Alors, pour ne pas oublier et avancer, laissons-nous emporter par cette photographie prise aux Éparges sur le front Ouest durant l’hiver 1914-1915, cet hiver que les belligérants avaient imaginé en vainqueurs, et les hommes se projetant démobilisés en habits de fils, fiancés, époux et pères… Or n’est-ce pas précisément à cause de cette conviction partagée, vainement contrée par Jean Jaurès dans ses dernières heures encore, que le conflit s’enlise, comme les poilus, dans d’infinies tranchées ? Et n’est-ce pas dans ces sols éventrés et brûlés que germe alors une Europe de la paix qui, un siècle plus tard, frémit sous les effets des politiques ultralibérales d’États qui commémorent, mais oublient, divisent et ainsi trahissent en réactivant les nationalismes ?
Agrandissement : Illustration 1
Ici, aux termes d’un assaut sanglant, des soldats français investissent une tranchée allemande. Et ce bout de terre conquise qui n’est que désolation, engloutit une fois encore des hommes, sous les yeux des hommes...
Et si certains scrutent les lignes ennemies, d’autres guettent celui qui fige l’instant pour l’état-major.

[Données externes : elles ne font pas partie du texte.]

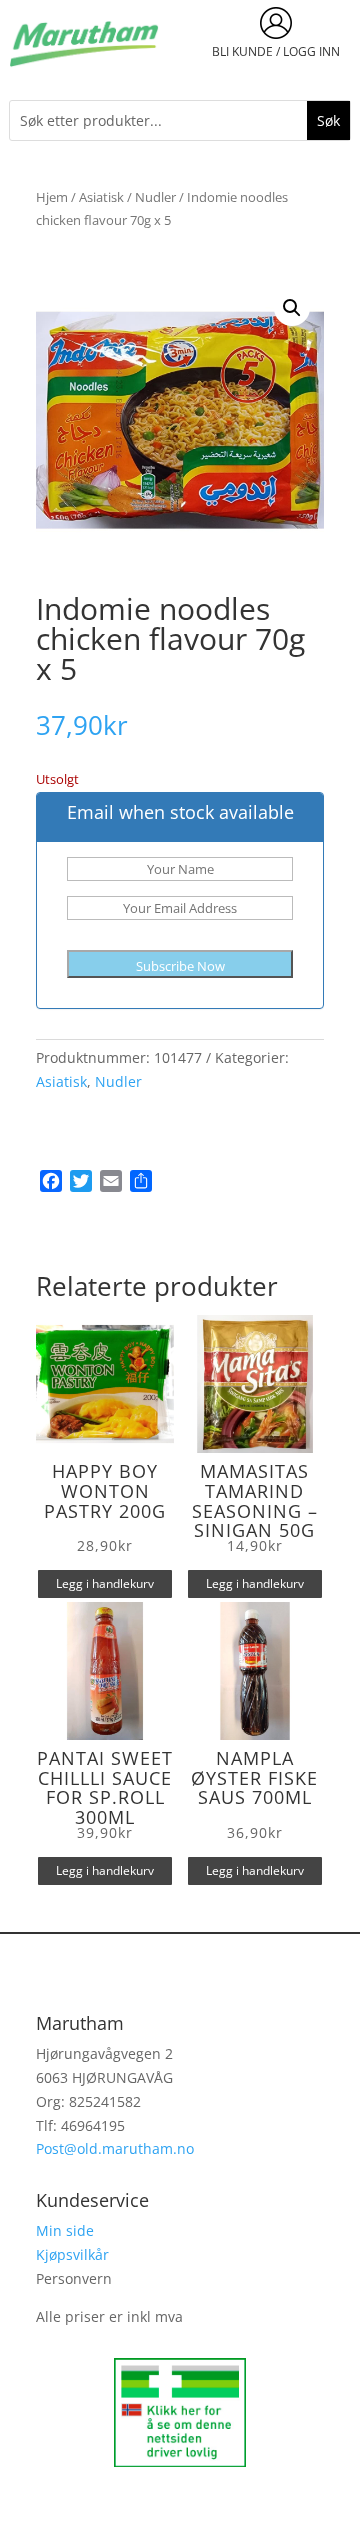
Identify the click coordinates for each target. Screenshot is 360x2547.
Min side (65, 2230)
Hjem (52, 197)
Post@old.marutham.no (115, 2148)
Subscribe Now (180, 966)
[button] (292, 308)
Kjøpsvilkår (72, 2254)
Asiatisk (101, 197)
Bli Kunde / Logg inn (276, 51)
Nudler (155, 197)
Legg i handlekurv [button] (105, 1583)
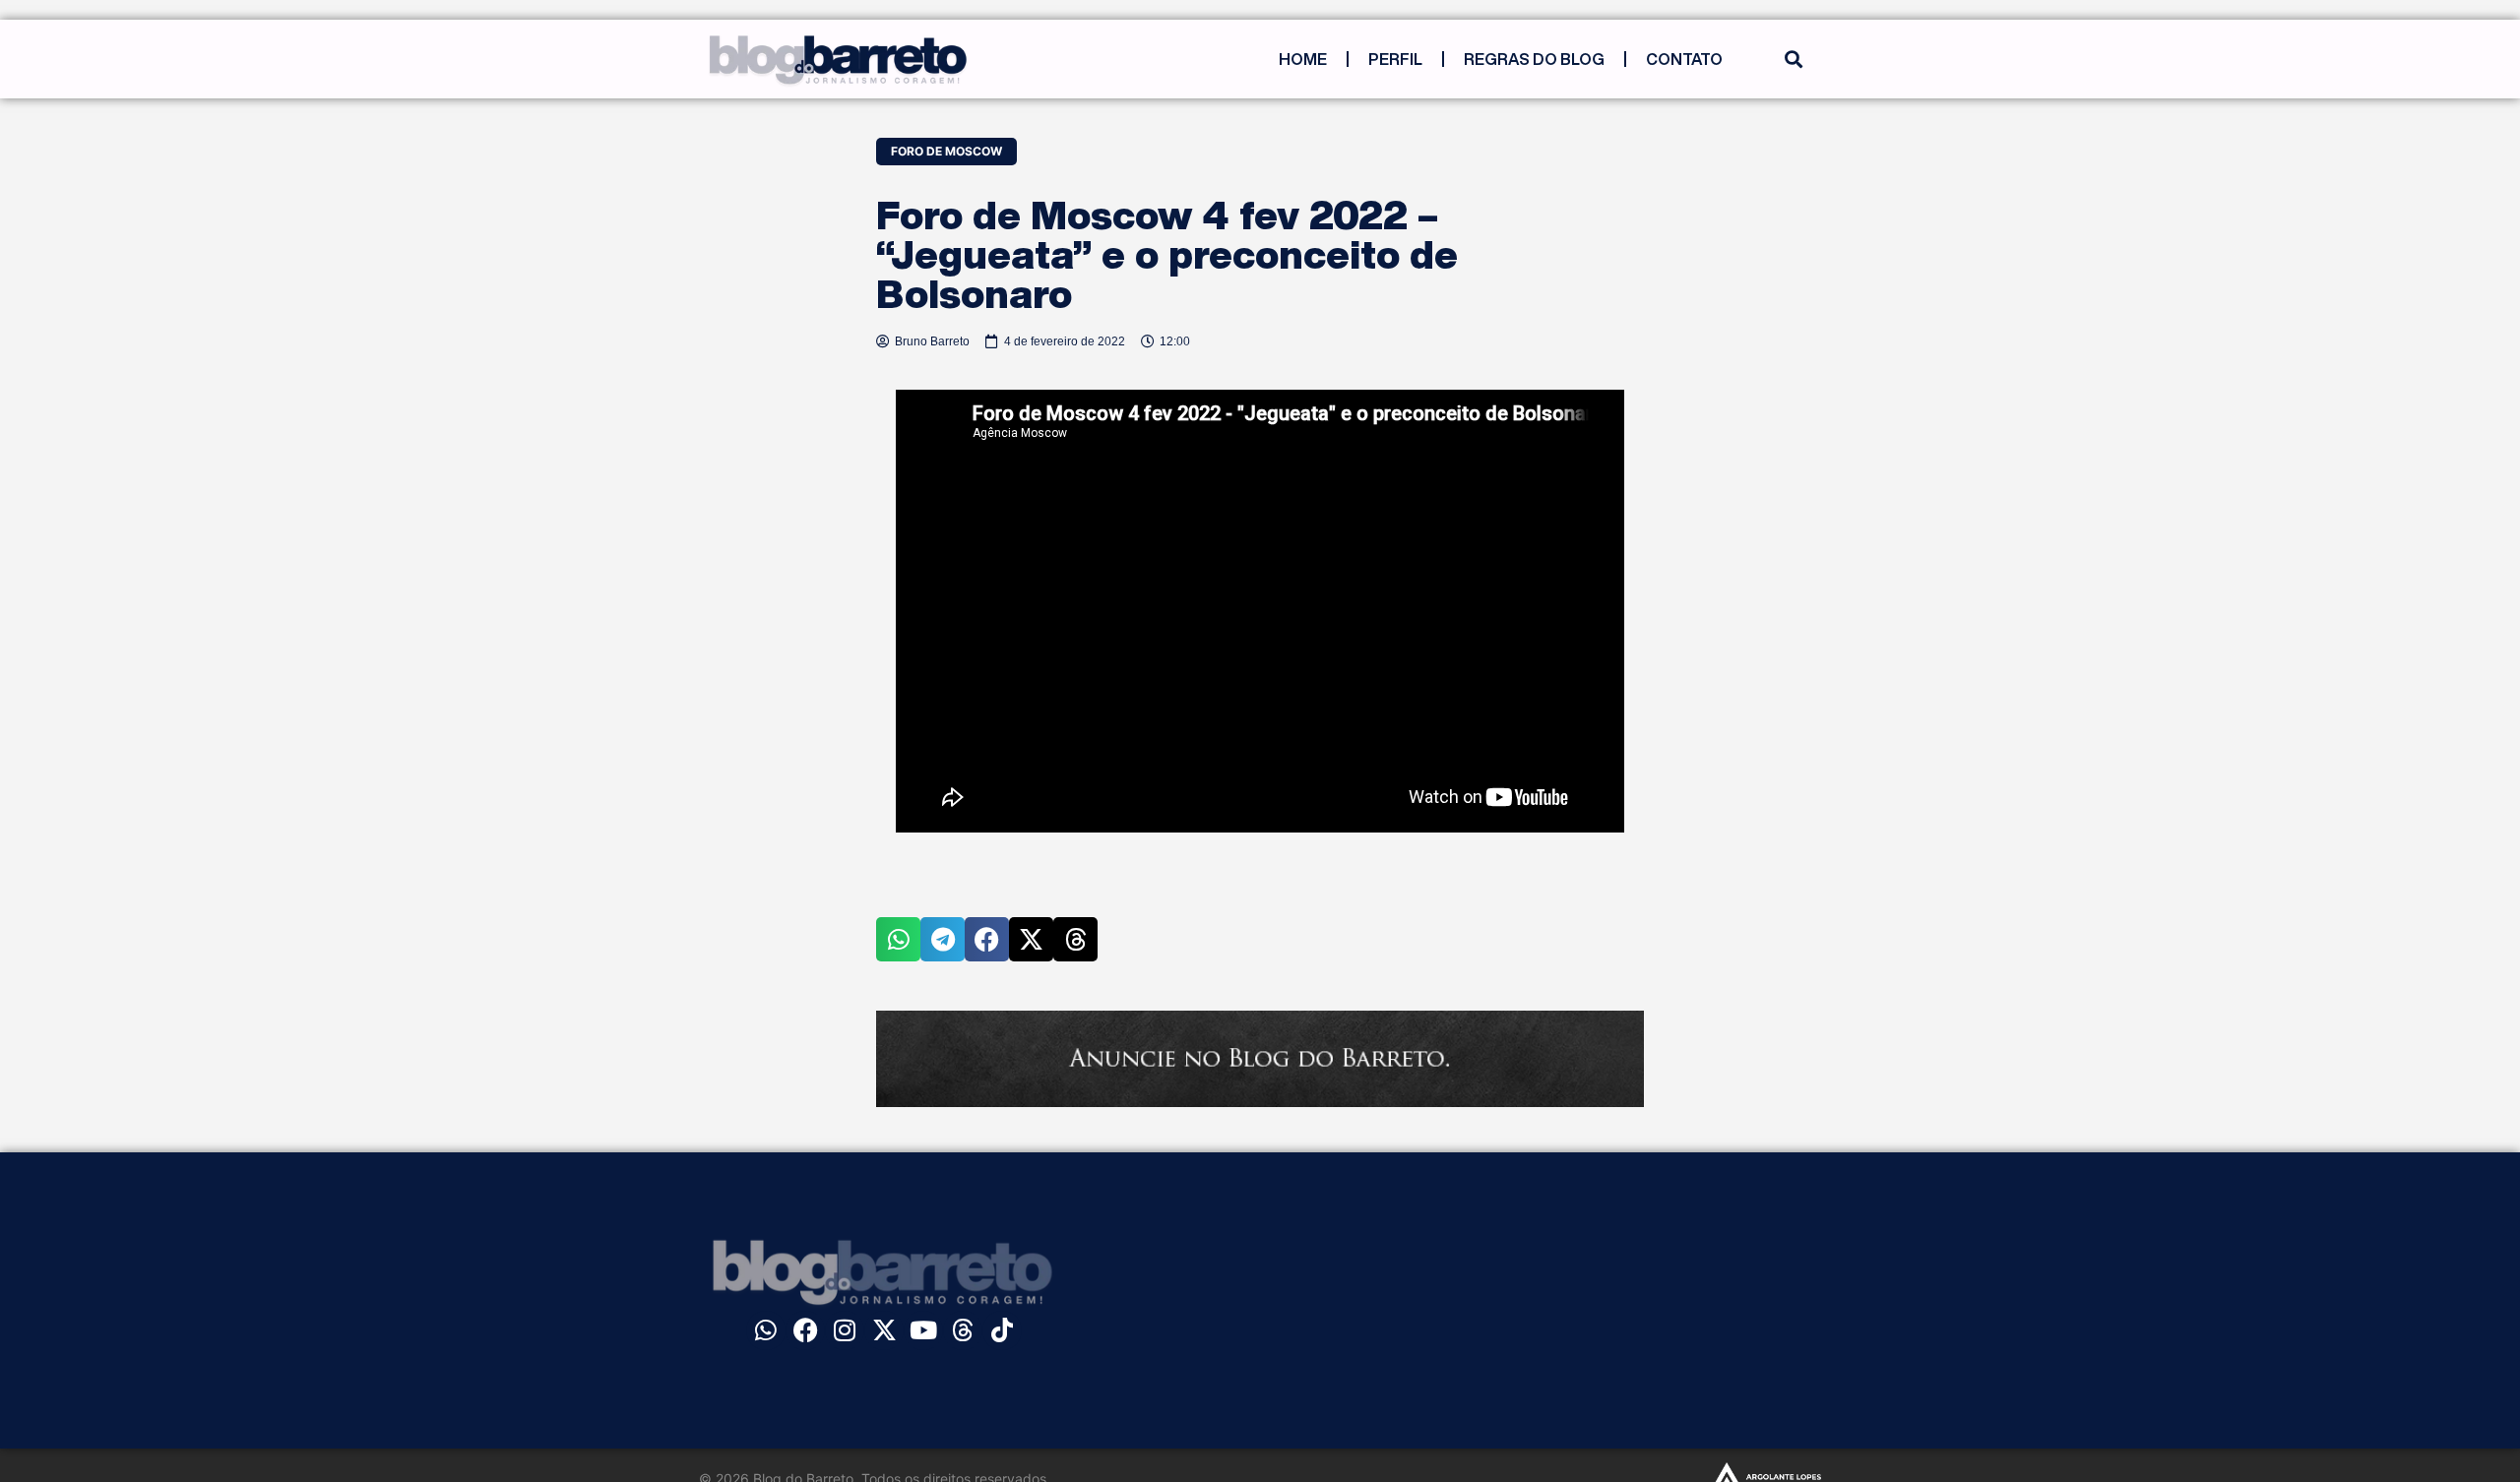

Lorsqu’un rescapé se perd sur son casque et qu’un autre, au fusil posé, est happé par une dépouille. La neige se fait modeste. Un lien est créé. Ce regard suggère la volonté de raisonner, l’émergence du doute probablement aussi. Et les poches seront fouillées, le courrier lu… Soit de ces témoignages de ceux qui ont "vécu" l'enfer et qu'il nous faut considérer.
Dès lors, relisons le Landser Hugo Müller qui, le 17 octobre 1915, non loin du trépas, écrit :
« A mon étonnement jamais je n’ai lu à vrai dire de remarques haineuses […]. Dans chaque lettre, mère, femme, fiancée, enfants, amis, dont les photographies étaient souvent jointes, espéraient un retour joyeux et prochain, et maintenant ils gisent tous là, morts et à peine enfouis entre les tranchées et au-dessus d’eux les balles sifflent et les obus chantent leur horrible chant de mort. Tant mieux pour ceux que nous ou ceux d’en face, avons pu au moins enterrer à peu près décemment ; mais encore aujourd’hui il y a des lambeaux de corps humains dans les barbelés […] une main avec une alliance, […] un avant-bras dont il ne restera finalement que les os. Que la chaire humaine semble bonne pour les rats ! C’est affreux ».